» Document segment:
What’s cooking? Blistered Broccoli Pasta with Pecans, Pecorino, and Mint
I love writing – I really do. But there’s something about the pressure to come up with sparkling prose that makes me go to unusual lengths in lieu of putting my fanny in the chair and tuning up my word processing program.
Today, for instance, in preparation for writing, I have...
■ sterilized my sponges
■ removed the wax from my Christmas votives
■ pored through a collection of recipes to eliminate those I never really plan to make
■ honed my knives
■ invited a friend over for socially distanced coffee.
Whoa – wait a minute, you say. Let’s go back to that fourth item: honing your knives? WTF?
Yes, folks, honing my knives. One of my 2020 New Year’s resolutions, and perhaps the only one I’ve taken seriously. You should consider doing the same. After all, we still have lots of time on our hands.
This idea started with a notice that went out to “my people” – the Austin Food Bloggers Alliance – inviting the first dozen respondents to attend a knife skills class at Faraday’s Kitchen Store, a local Austin source for all things culinary. The main draw was a free Wüsthof knife as part of the class, as well as a delightful lunch prepared in the store’s test kitchen. Not surprisingly, the Kitchen Goddess didn’t waste a gnat’s breath before signing up.
The knife I chose was Wüsthof’s Classic 7" Hollow Edge Nakiri Knife. The Nakiri is a traditional vegetable knife designed for full, rhythmic chopping strokes (I’m still working on that “full, rhythmic” part) – perfect for slicing, dicing, chopping, and mincing. The KG’s favorite tasks. The square tip makes it one of the safest to use in the kitchen. The knives in this line are full tang – the blade is a single piece of steel extending the full length of the knife. I especially like the full bolster part, which is that piece of metal between the handle and the blade. It adds heft to the knife, but more importantly for me, it protects your fingers from pushing against the blade. It has a thinner blade than a traditional cleaver, and those vertical indentations along the blade create small air pockets between the blade and the food, reducing friction and drag between the knife and the food. That’s a nice touch when you’re slicing starchy vegetables like potatoes, which tend to stick to a knife’s blade.

» Collected material:
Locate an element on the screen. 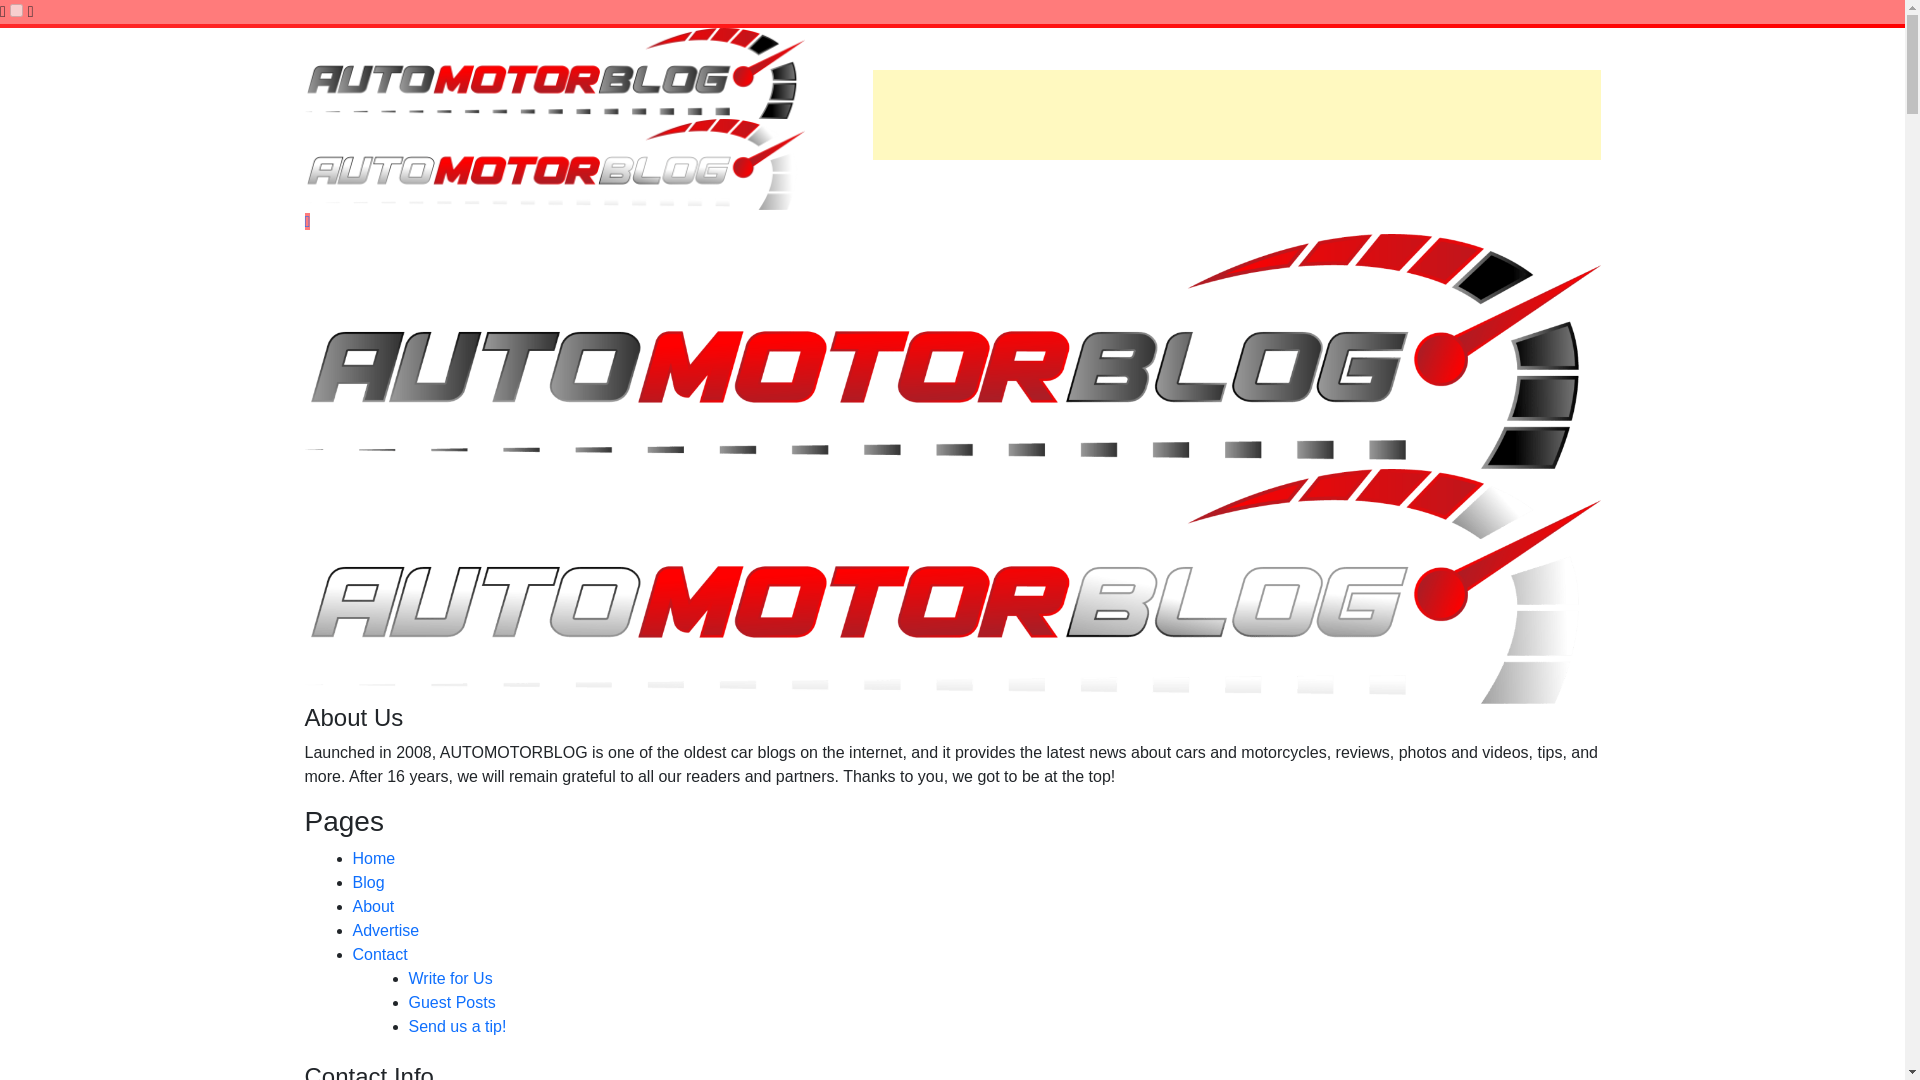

» Directive A:
In the broccoli pasta blog post, which knife did the writer pick at the knife skills class?
» Directive B:
Carry the broccoli pasta blog post on past its final sentence, in the same chatty voice.

» Expected answer A:
Wüsthof's Classic 7" Hollow Edge Nakiri Knife.

» Expected answer B:
The lead-off to the knife skills discussion/demo was a tutorial on knife care and use, which for my part was the highlight of the day. Most people don’t think about how much easier it is to cook with a really sharp knife; but the less energy you have to put into the chopping and dicing and slicing, the smoother and faster is the process. Of course, you have to be careful, because sharp knives can cut you before you even know it’s happening. But they make the job of cutting an onion, for instance, almost effortless, and with far fewer tears. Also, a dull knife is actually more dangerous than a sharp one, because the extra pressure you have to apply can cause the knife to slip and hurt you.
So part of our lesson on knives was about learning how to use a honing steel, a piece of kitchen equipment that has baffled the Kitchen Goddess for years. But pay attention, and you, too, will want to pull out that honing steel from your knife block and set it to work.
For starters, when you use a knife, you cause the edge of the blade to become misaligned, which means it doesn’t cut properly. You have two ways to correct the problem: honing and sharpening. When you sharpen a knife, you grind down bits of the blade in order to produce a new, sharper edge. In honing, you’re just realigning the existing edge, even though the result seems to be much the same in effect. But honing will help you avoid resharpening a knife more often than you need to, which makes the knife last longer. The KG now hones hers almost once a week! Practice makes perfect.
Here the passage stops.